On September 22, 1999, the Company completed its merger with Metro
Networks, Inc. ("Metro"). The results of operations for Metro are included in
the consolidated financial statements of the Company from the date of the
merger.
RESULTS OF OPERATIONS
THREE MONTHS ENDED MARCH 31, 2000 COMPARED
WITH THREE MONTHS ENDED MARCH 31, 1999
Westwood One derives substantially all of its revenue from the sale of
advertising time to advertisers. Net revenue increased 109% to $122,102 in the
first quarter of 2000 from $58,518 in the first quarter of 1999. The increase in
net revenue was due to a strong advertising environment benefiting the Company's
operations as well as the Company's acquisition of Metro. On a pro forma basis,
assuming the acquisition of Metro had occurred as of the beginning of the
periods presented, net revenue for the first quarter of 2000 would have
increased by approximately 21%.
Operating costs and expenses excluding depreciation and amortization
increased 81% to $92,344 in the first quarter of 2000 from $51,120 in the first
quarter of 1999. The increase was principally due to the Company's acquisition
of Metro.
Depreciation and amortization increased $10,927, or 239%, to $15,495 in
the first quarter of 2000 as compared to $4,568 in the first quarter of 1999 due
principally to the amortization of goodwill resulting from the Metro
acquisition.
Corporate administrative expenses increased 69% to $2,016 in the first
quarter of 2000 from $1,193 in the first quarter of 1999. The increase was
primarily attributable to higher compensation expense.

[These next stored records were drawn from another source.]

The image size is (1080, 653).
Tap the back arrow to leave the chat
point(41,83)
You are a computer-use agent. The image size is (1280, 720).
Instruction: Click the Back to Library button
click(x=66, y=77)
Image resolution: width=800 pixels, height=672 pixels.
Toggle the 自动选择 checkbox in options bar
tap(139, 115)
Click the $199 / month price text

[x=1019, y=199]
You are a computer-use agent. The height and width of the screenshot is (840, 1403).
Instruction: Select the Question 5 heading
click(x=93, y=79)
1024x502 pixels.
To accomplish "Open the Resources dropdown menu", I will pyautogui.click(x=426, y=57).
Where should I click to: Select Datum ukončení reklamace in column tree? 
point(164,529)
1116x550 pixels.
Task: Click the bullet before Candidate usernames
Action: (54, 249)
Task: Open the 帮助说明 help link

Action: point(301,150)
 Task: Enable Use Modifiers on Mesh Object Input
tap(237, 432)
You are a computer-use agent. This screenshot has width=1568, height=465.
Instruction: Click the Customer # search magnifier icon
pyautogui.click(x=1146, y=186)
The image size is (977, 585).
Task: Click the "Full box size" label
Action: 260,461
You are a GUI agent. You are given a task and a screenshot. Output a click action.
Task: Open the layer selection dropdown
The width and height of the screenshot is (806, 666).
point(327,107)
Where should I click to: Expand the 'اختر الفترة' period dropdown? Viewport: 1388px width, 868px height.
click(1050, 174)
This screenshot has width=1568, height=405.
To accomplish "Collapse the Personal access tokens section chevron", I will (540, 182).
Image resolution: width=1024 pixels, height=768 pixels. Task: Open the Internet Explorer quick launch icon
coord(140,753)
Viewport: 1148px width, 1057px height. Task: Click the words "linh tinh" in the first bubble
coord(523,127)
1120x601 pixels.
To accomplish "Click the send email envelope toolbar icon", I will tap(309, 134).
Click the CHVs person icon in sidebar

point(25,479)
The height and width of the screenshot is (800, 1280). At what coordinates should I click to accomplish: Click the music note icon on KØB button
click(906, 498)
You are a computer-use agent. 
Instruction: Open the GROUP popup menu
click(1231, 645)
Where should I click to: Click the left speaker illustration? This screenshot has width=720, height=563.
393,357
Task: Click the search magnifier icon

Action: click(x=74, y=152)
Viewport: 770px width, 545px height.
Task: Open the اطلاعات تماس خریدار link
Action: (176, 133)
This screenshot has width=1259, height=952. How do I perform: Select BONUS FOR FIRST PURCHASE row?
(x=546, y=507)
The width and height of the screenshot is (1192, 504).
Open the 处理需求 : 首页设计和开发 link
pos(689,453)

Operating income increased 648% to $12,247 in the first quarter of 2000
from $1,637 in the first quarter of 1999, primarily due to higher network
revenues from the Company's operations, partially offset by higher depreciation
and amortization from the Metro acquisition.
Net interest expense decreased 10% to $2,540 in the first quarter of
2000 from $2,820 in 1999. The decrease was due to lower debt levels.
7
<PAGE>
Income tax expense in the first quarter of 2000 was $5,751 as compared
to a tax benefit of $521 in the first quarter of 1999. The Company's effective
income tax rate in 2000 is approximately 59% due principally to non-deductible
goodwill amortization resulting from the Metro acquisition.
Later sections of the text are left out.